I am trying to demonstrate next assert about matrices:
$A$ is a matrix of $n$ order, with $n$ odd, that obeys $A A^T =I$ and $\det\, A=1$. Then $\det\,(A-I)=0$.
I have tried a number of things but none of them work. That $n$ is odd seems to indicate to the trace of the matrix an its properties but I have also tried to find a product of matrix useful but it did not work out.
All ideas well be apreciated.
We have $\left(-1\right)^n = -1$ (since $n$ is odd). But \begin{equation} \left(A-I\right)A^T = \underbrace{AA^T}_{=I} - A^T = I-A^T = \left(I-A\right)^T . \end{equation} Taking determinants of both sides of this equality, we obtain \begin{align} \det\left(\left(A-I\right)A^T\right) &= \det\left(\left(I-A\right)^T\right) = \det\left(\underbrace{I-A}_{=-\left(A-I\right)}\right) \\ & = \det\left(-\left(A-I\right)\right) = \left(-1\right)^n \det\left(A-I\right) = - \det\left(A-I\right) \end{align} (since $\left(-1\right)^n = -1$). Thus, \begin{align} -\det\left(A-I\right) = \det\left(\left(A-I\right) A^T\right) = \det\left(A-I\right) \cdot \underbrace{\det \left(A^T\right)}_{= \det A = 1} = \det\left(A-I\right) , \end{align} so that $0 = 2 \cdot \det\left(A-I\right)$ and thus $\det\left(A-I\right) = 0$, assuming that your matrices are over a field of characteristic $\neq 2$.
We know that $\|Ax\|^2=\langle Ax,Ax\rangle=\langle AA^Tx,x\rangle=\|x\|^2$. Since $n$ is odd, we know that there’s at least one zero of the characteristic polynomial of $A$, name it $\lambda$ and let $v$ be a correspondent eigenvector. Then $$\|v\|=\|Av\|=\|\lambda v\|=|\lambda|\|v\|,$$ hence $\lambda=\pm1$, that is, any real eigenvalue is either $1$ or $-1$.
Since $\det(A)$ is the product of all eigenvalues of $A$ and that determinant equals $1$, the multiplicity of eigenvalue $-1$ must be even, say $2k$. Then the characteristic polynomial factorized over the real numbers is $(\lambda+1)^{2k}p(\lambda)$ where $p$ has an odd degree and therefore a zero, which must be $1$. That means $\det(A-1\cdot I)=0$.
An orthogonal $n\times n$ matrix is certainly diagonalizable over the complex numbers, being normal.

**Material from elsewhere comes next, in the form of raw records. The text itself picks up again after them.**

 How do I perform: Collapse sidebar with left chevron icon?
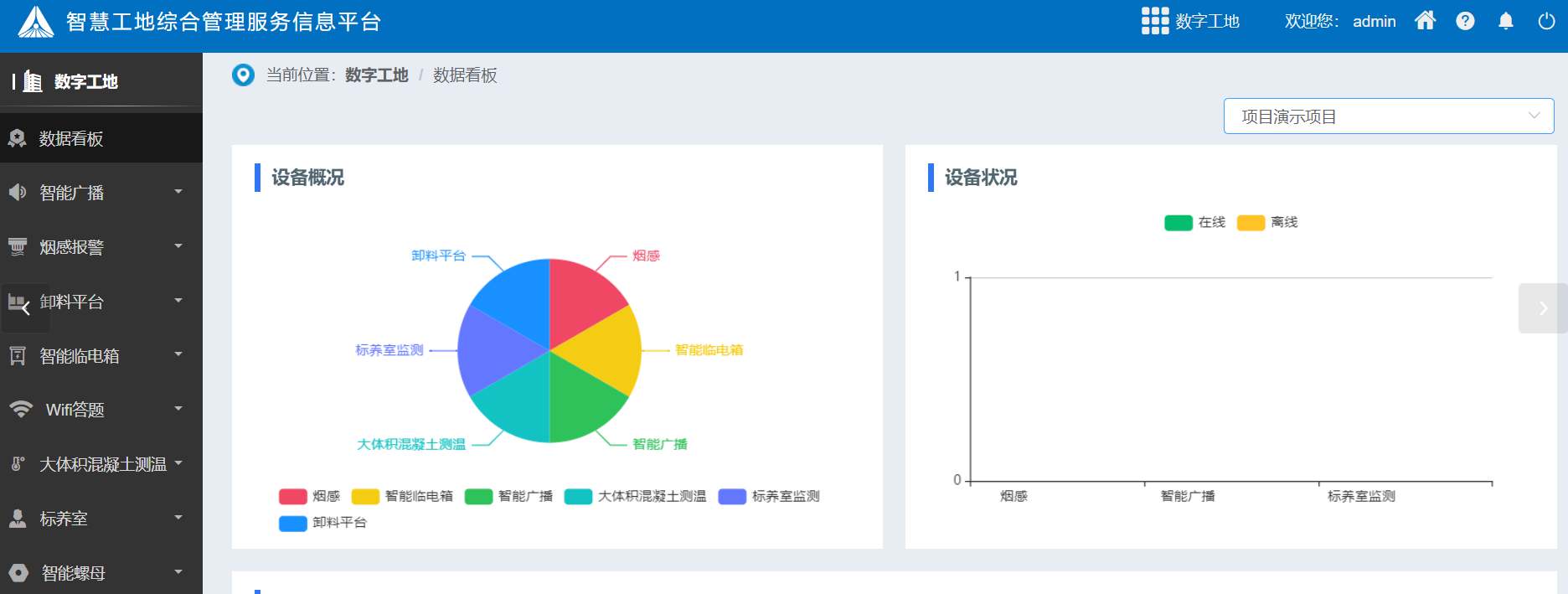[25, 308]

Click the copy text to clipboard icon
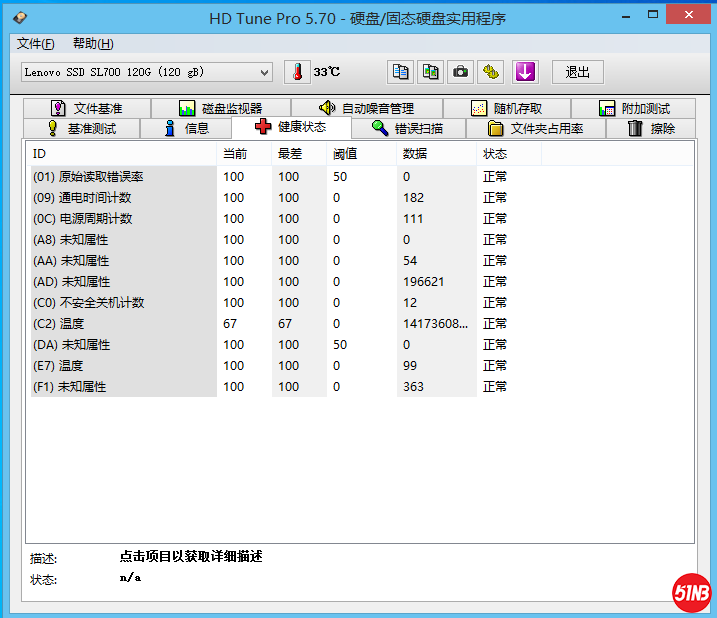[x=400, y=72]
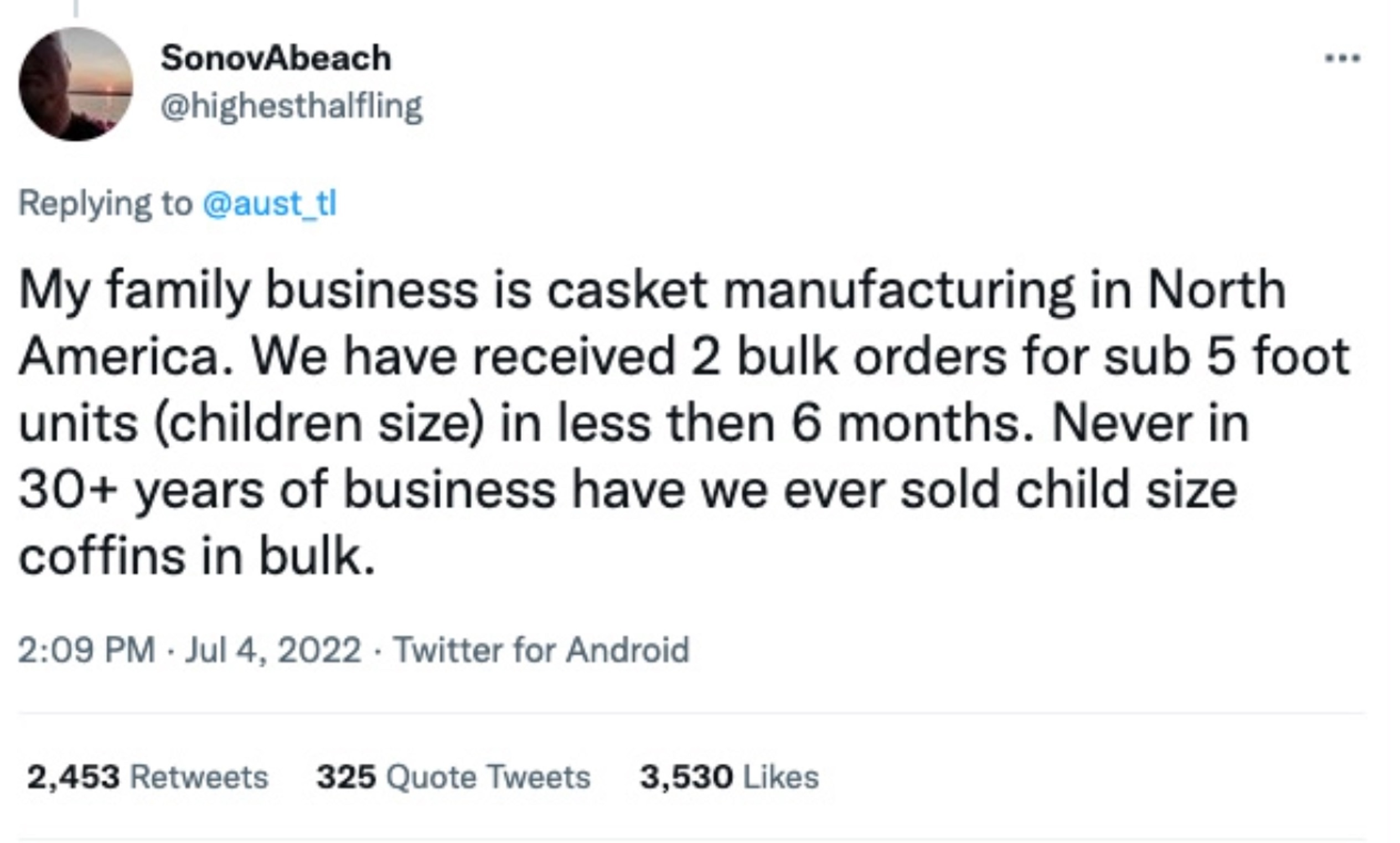The image size is (1400, 843).
Task: Click the tweet text about casket manufacturing
Action: [x=684, y=423]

However, its eigenvalues may be complex.
Your task is to prove that in the case of odd $n$, $1$ is an eigenvalue.
Since $A$ is a real matrix, its nonreal eigenvalues come in pairs $\lambda$ and $\bar{\lambda}$. So, assume the eigenvalues (possibly repeated) are $$ \lambda_1,\dots,\lambda_k, \lambda_{k+1},\lambda_{k+2}=\bar{\lambda}_{k+1},\dots, \lambda_{n-1},\lambda_n=\bar{\lambda}_{n-1} $$ where the first $k$ are real. Note that $k$ is odd. Also the module of every eigenvalue is $1$, so we have $$ \det A=\lambda_1\dots\lambda_k \lambda_{k+1}\lambda_{k+2}\dots\lambda_{n-1}\lambda_n= \lambda_1\dots\lambda_k $$ If all the real $\lambda_i$ were $-1$, for $i=1,2,\dots,k$, we'd have $\det A=(-1)^k=-1$.